• [Work instructions]: Starting at the line below with "Task: Click the CSV Settings heading" and stopping at the line with "Task: Select the Review and create step radio", please print each line exactly, those two included, and skip every picture.

• [Data listing]:

========================================

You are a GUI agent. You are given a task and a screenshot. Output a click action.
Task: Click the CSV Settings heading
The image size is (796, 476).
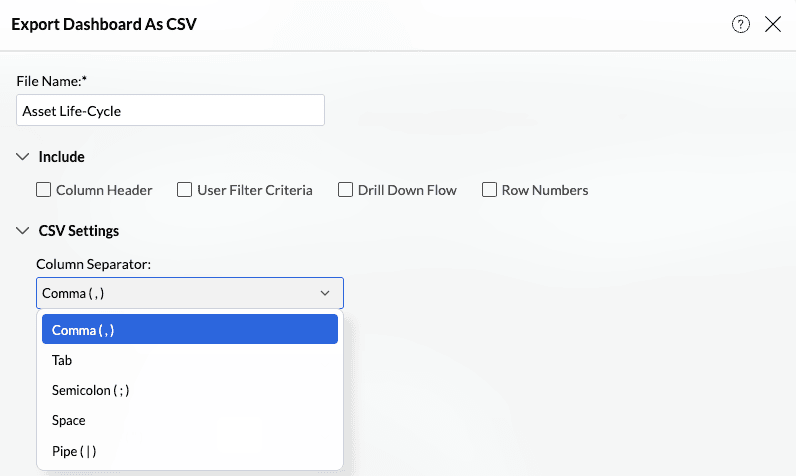click(x=79, y=231)
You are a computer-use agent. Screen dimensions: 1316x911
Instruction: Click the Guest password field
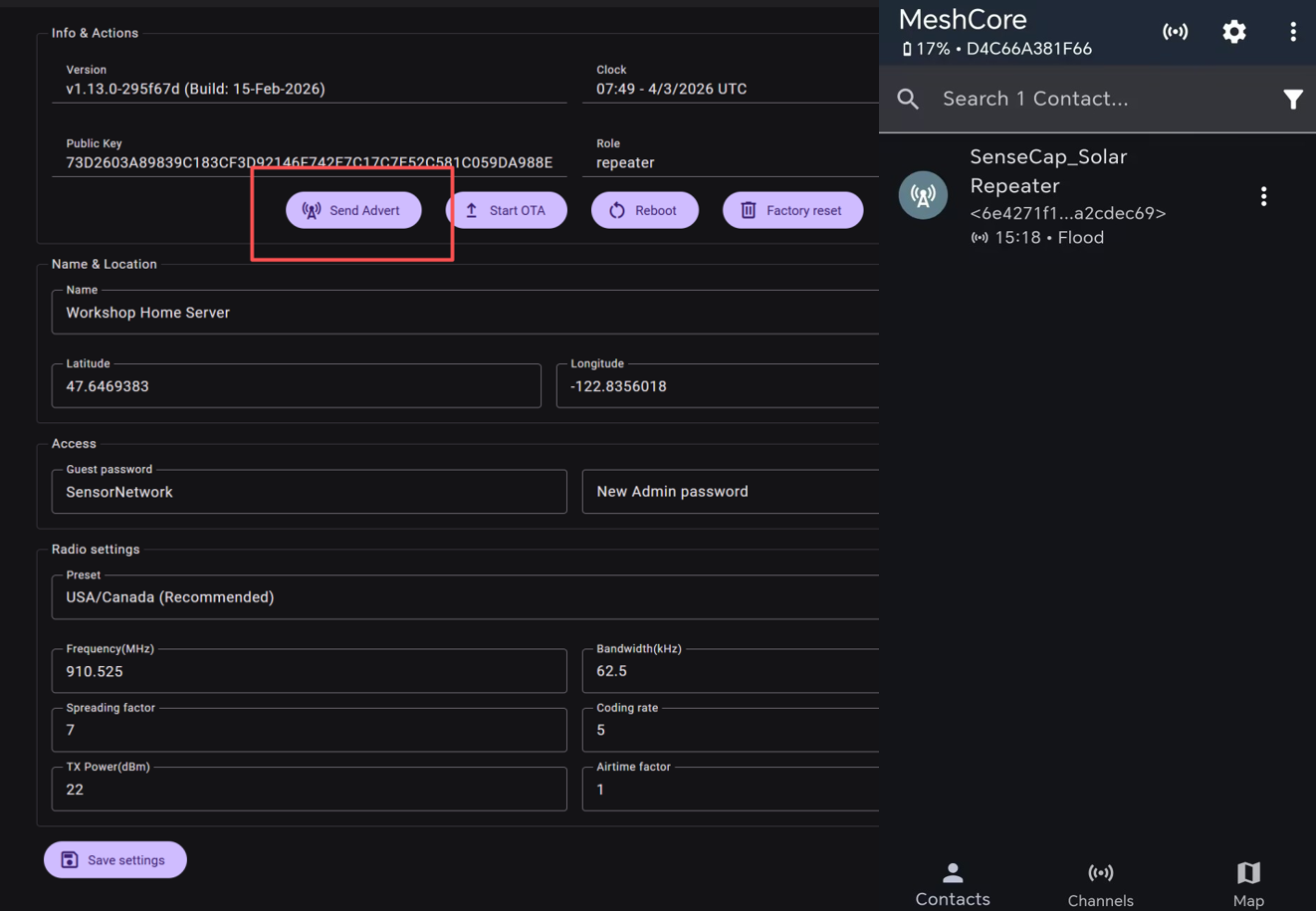tap(309, 492)
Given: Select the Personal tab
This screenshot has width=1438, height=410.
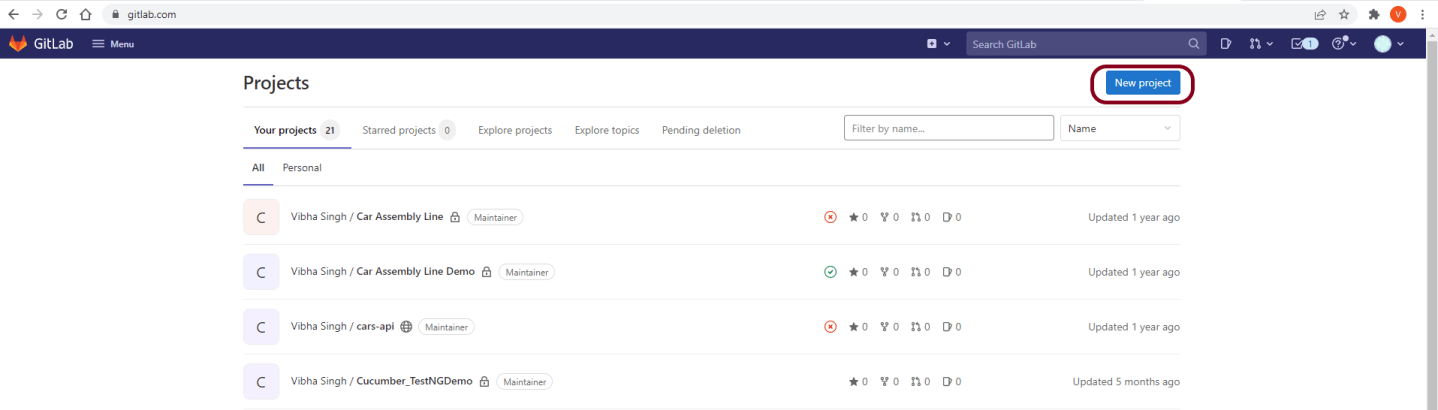Looking at the screenshot, I should pyautogui.click(x=302, y=168).
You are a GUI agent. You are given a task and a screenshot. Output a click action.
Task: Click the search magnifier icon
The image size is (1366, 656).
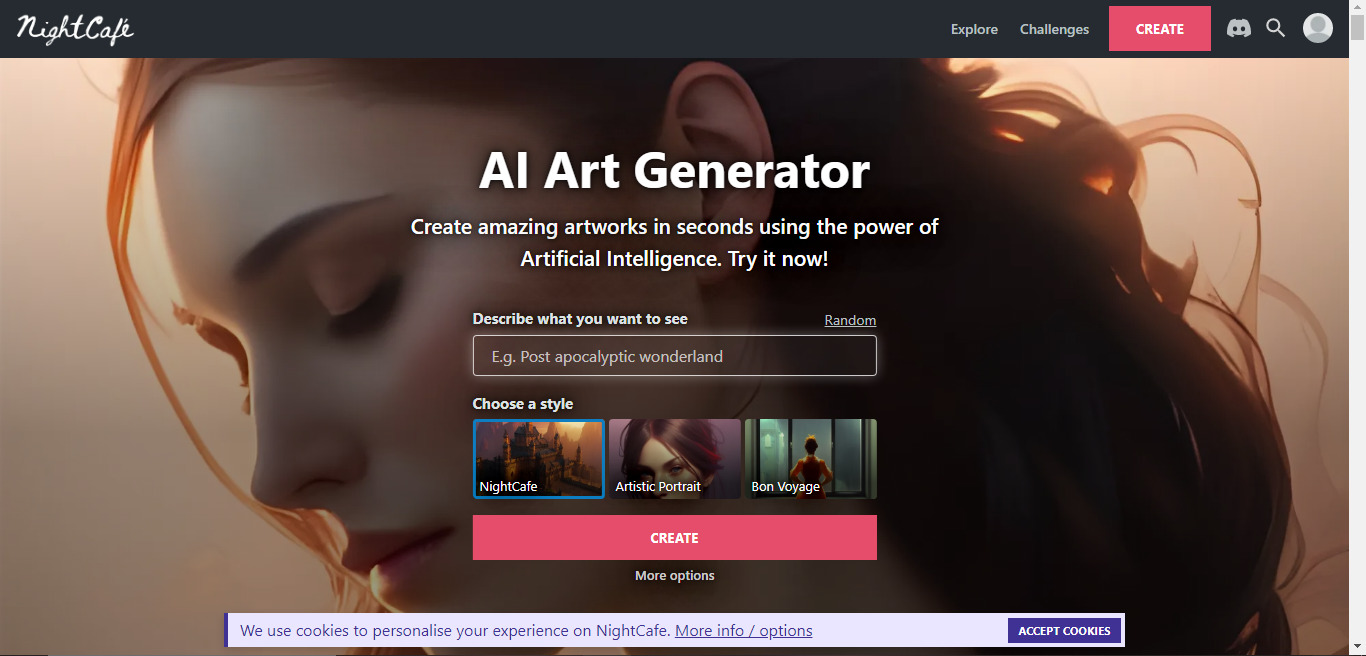(x=1275, y=28)
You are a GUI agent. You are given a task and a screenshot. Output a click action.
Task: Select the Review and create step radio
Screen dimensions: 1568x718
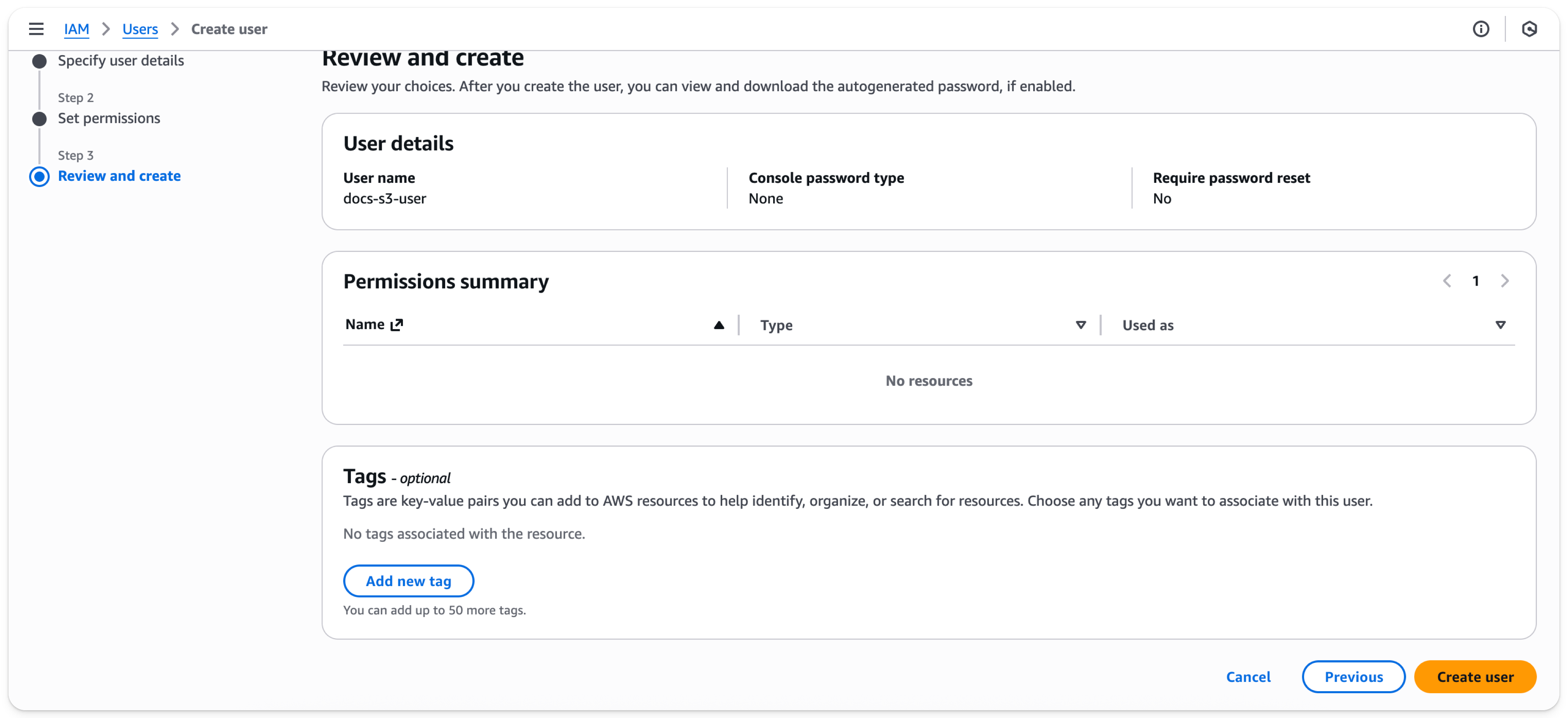(x=39, y=177)
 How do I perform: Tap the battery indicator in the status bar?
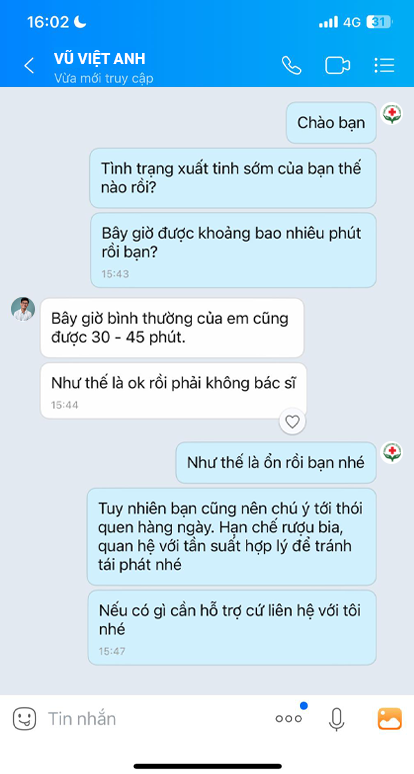(379, 22)
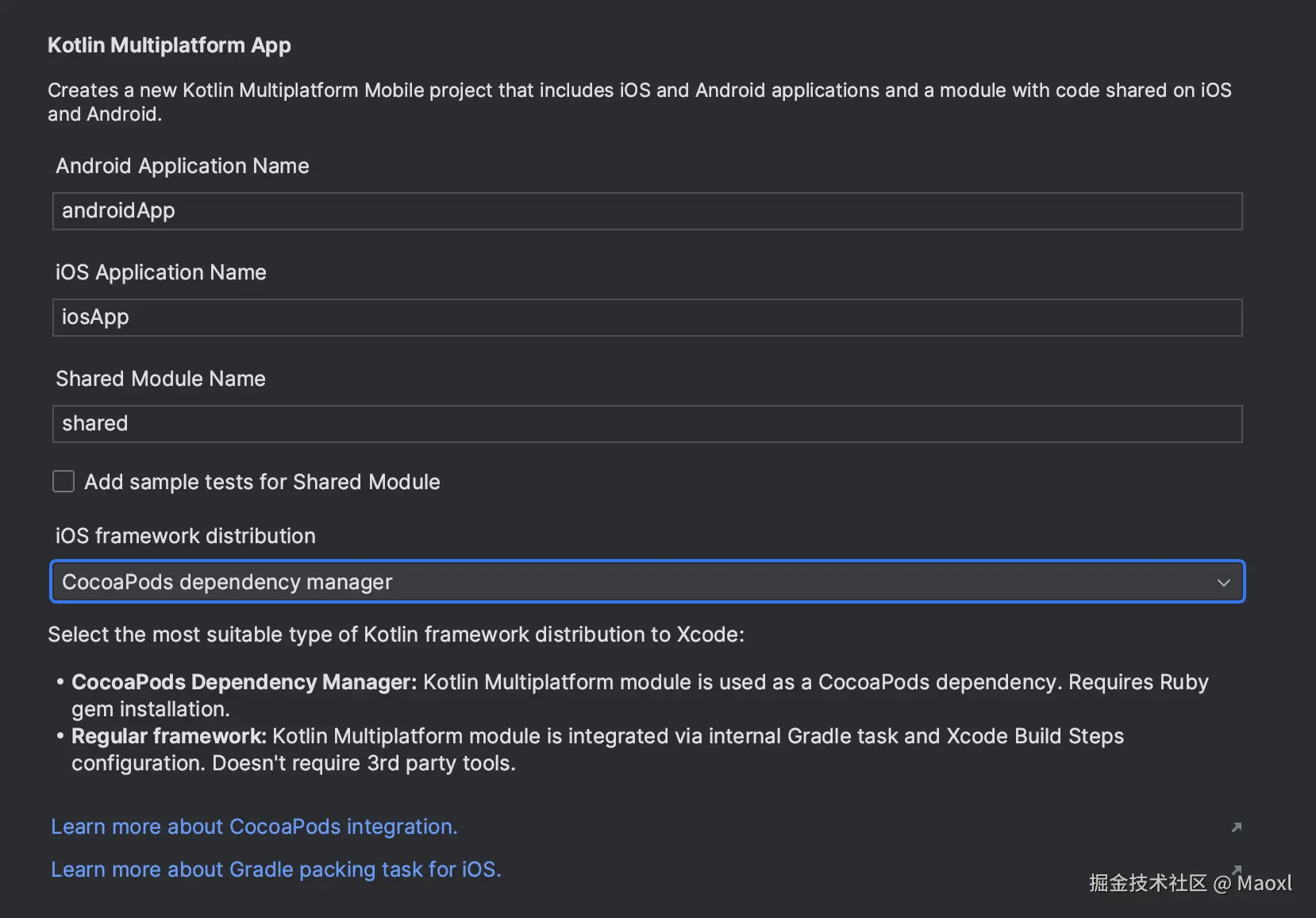Click the Maoxl watermark text

tap(1264, 883)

========================================

• [Final answer]:
Task: Click the CSV Settings heading
The image size is (796, 476).
click(x=79, y=231)
You are a computer-use agent. Screen dimensions: 1316x911
Instruction: Click the Guest password field
tap(309, 492)
Given: Select the Personal tab
This screenshot has width=1438, height=410.
Looking at the screenshot, I should pyautogui.click(x=302, y=168).
You are a GUI agent. You are given a task and a screenshot. Output a click action.
Task: Click the search magnifier icon
The image size is (1366, 656).
(x=1275, y=28)
You are a GUI agent. You are given a task and a screenshot. Output a click action.
Task: Select the Review and create step radio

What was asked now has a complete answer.